» **The task**:
Copy the listing from its start through the line that contains "pyautogui.click(x=115, y=52)", including that line. Leave the pictures out of your copy.

== Stored records

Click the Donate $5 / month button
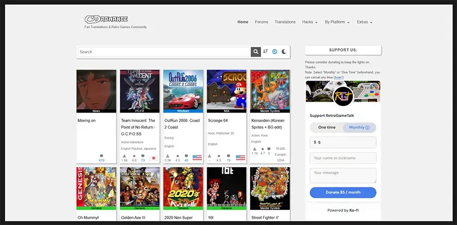 (343, 193)
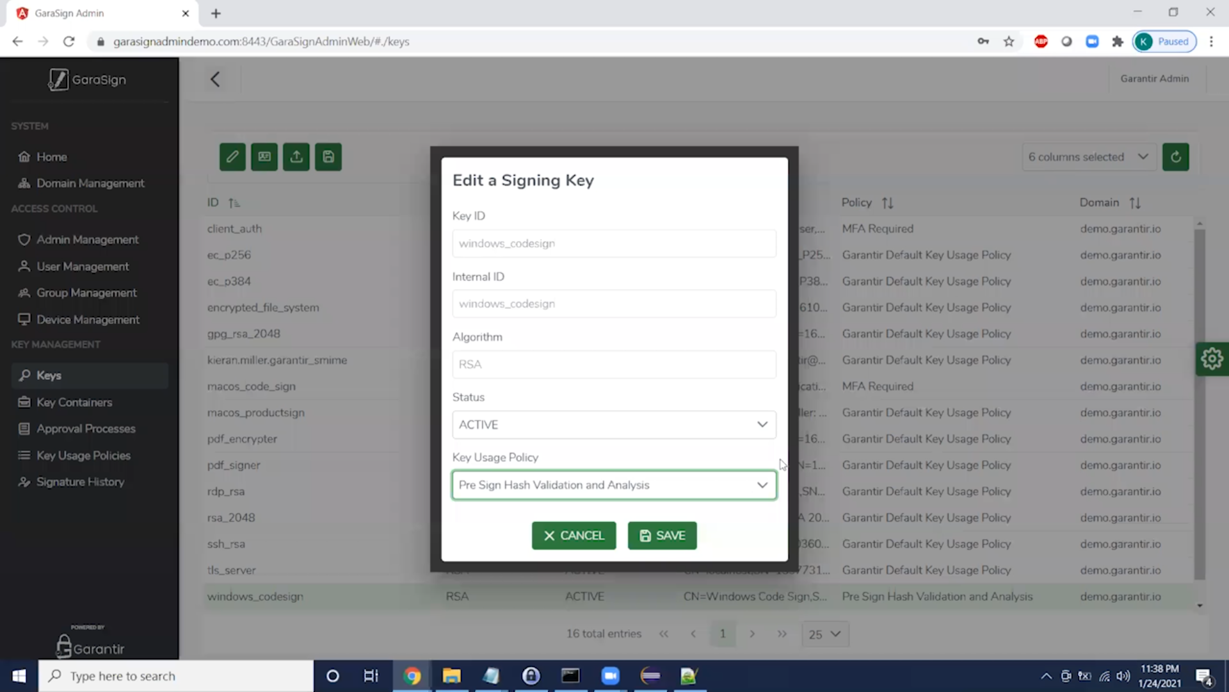Click the Adblock Plus extension icon
This screenshot has height=692, width=1229.
click(x=1041, y=41)
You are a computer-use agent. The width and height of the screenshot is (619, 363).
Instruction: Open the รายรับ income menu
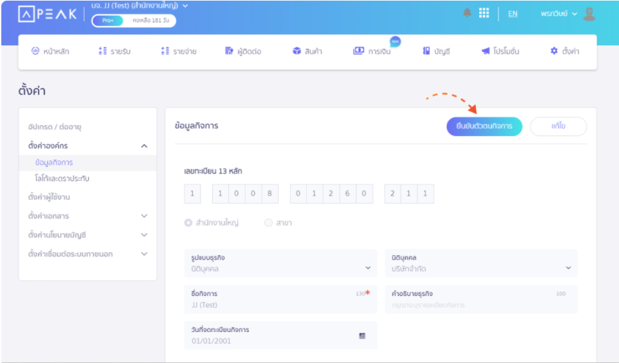pyautogui.click(x=115, y=52)
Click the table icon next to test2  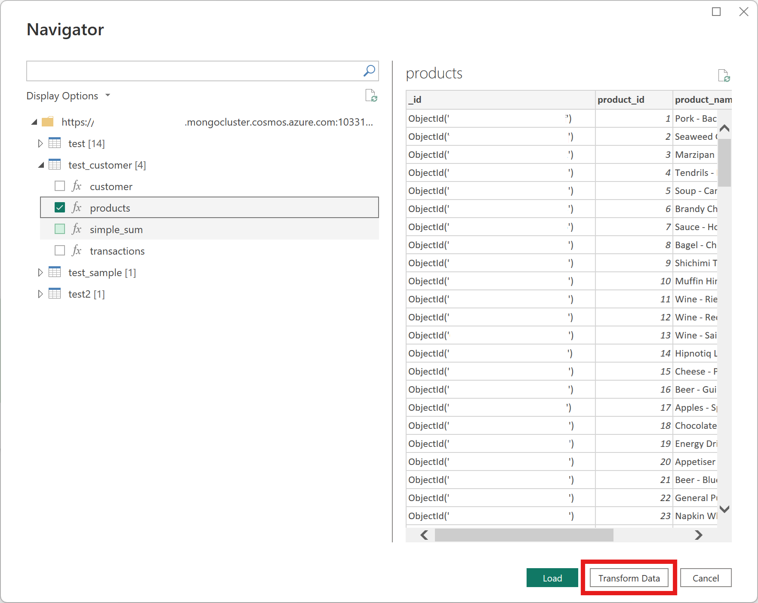(55, 294)
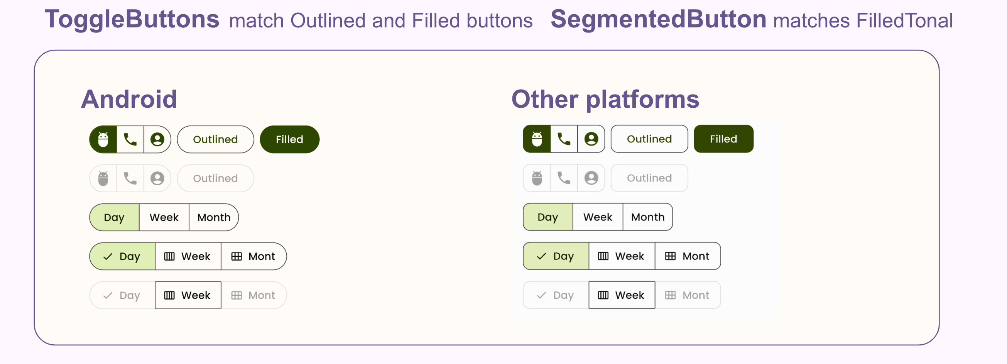Select Month in Android text-only segmented button
The image size is (1007, 364).
[x=214, y=217]
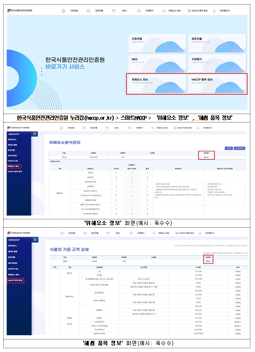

====

» **Exercise answer**:
Click the Donate $5 / month button
 (343, 193)
Click the Adblock Plus extension icon
This screenshot has height=692, width=1229.
click(x=1041, y=41)
You are a computer-use agent. The width and height of the screenshot is (619, 363).
Instruction: Open the รายรับ income menu
pyautogui.click(x=115, y=52)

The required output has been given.